┏━━

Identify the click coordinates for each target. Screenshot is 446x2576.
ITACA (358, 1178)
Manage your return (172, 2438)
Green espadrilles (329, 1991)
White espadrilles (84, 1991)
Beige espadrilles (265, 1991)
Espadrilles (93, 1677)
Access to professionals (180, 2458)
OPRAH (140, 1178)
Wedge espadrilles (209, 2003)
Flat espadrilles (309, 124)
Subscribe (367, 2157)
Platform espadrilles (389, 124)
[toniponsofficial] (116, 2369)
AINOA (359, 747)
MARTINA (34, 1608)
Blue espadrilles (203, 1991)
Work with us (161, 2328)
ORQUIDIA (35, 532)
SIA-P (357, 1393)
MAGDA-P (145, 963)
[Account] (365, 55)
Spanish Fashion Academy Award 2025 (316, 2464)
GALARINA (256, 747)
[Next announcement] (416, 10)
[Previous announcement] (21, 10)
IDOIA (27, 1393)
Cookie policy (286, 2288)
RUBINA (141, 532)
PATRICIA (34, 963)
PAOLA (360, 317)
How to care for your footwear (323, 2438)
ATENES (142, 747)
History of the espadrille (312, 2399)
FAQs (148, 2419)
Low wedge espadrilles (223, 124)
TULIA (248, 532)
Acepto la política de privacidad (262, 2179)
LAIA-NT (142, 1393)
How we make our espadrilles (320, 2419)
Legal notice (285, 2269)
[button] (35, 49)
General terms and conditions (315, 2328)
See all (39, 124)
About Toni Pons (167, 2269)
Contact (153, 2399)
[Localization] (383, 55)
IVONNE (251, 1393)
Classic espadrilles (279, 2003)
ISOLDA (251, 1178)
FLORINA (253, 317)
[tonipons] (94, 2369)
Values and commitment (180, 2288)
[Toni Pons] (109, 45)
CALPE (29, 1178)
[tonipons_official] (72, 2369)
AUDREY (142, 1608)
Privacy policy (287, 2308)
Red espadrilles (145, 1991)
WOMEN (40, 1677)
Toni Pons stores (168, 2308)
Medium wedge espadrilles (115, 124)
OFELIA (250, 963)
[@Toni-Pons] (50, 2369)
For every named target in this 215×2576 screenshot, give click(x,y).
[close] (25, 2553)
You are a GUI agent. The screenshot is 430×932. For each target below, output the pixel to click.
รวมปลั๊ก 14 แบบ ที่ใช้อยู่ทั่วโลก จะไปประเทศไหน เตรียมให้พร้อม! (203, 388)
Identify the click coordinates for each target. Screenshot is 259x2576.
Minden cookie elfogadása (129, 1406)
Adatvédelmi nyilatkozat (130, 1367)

┗━━

**DESCRIPTION OF THE TASK**
Give back the whole listing. Match it exactly.

**WRITTEN REPLY**
Identify the click coordinates for each target. Screenshot is 446x2576.
ITACA (358, 1178)
Manage your return (172, 2438)
Green espadrilles (329, 1991)
White espadrilles (84, 1991)
Beige espadrilles (265, 1991)
Espadrilles (93, 1677)
Access to professionals (180, 2458)
OPRAH (140, 1178)
Wedge espadrilles (209, 2003)
Flat espadrilles (309, 124)
Subscribe (367, 2157)
Platform espadrilles (389, 124)
[toniponsofficial] (116, 2369)
AINOA (359, 747)
MARTINA (34, 1608)
Blue espadrilles (203, 1991)
Work with us (161, 2328)
ORQUIDIA (35, 532)
SIA-P (357, 1393)
MAGDA-P (145, 963)
[Account] (365, 55)
Spanish Fashion Academy Award 2025 (316, 2464)
GALARINA (256, 747)
[Next announcement] (416, 10)
[Previous announcement] (21, 10)
IDOIA (27, 1393)
Cookie policy (286, 2288)
RUBINA (141, 532)
PATRICIA (34, 963)
PAOLA (360, 317)
How to care for your footwear (323, 2438)
ATENES (142, 747)
History of the espadrille (312, 2399)
FAQs (148, 2419)
Low wedge espadrilles (223, 124)
TULIA (248, 532)
Acepto la política de privacidad (262, 2179)
LAIA-NT (142, 1393)
How we make our espadrilles (320, 2419)
Legal notice (285, 2269)
[button] (35, 49)
General terms and conditions (315, 2328)
See all (39, 124)
About Toni Pons (167, 2269)
Contact (153, 2399)
[Localization] (383, 55)
IVONNE (251, 1393)
Classic espadrilles (279, 2003)
ISOLDA (251, 1178)
FLORINA (253, 317)
[tonipons] (94, 2369)
Values and commitment (180, 2288)
[Toni Pons] (109, 45)
CALPE (29, 1178)
[tonipons_official] (72, 2369)
AUDREY (142, 1608)
Privacy policy (287, 2308)
Red espadrilles (145, 1991)
WOMEN (40, 1677)
Toni Pons stores (168, 2308)
Medium wedge espadrilles (115, 124)
OFELIA (250, 963)
[@Toni-Pons] (50, 2369)
For every named target in this 215×2576 screenshot, give click(x,y).
[close] (25, 2553)
You are a GUI agent. The screenshot is 430×932. For each target below, output the pixel to click.
รวมปลั๊ก 14 แบบ ที่ใช้อยู่ทั่วโลก จะไปประเทศไหน เตรียมให้พร้อม! (203, 388)
Identify the click coordinates for each target. Screenshot is 259x2576.
Minden cookie elfogadása (129, 1406)
Adatvédelmi nyilatkozat (130, 1367)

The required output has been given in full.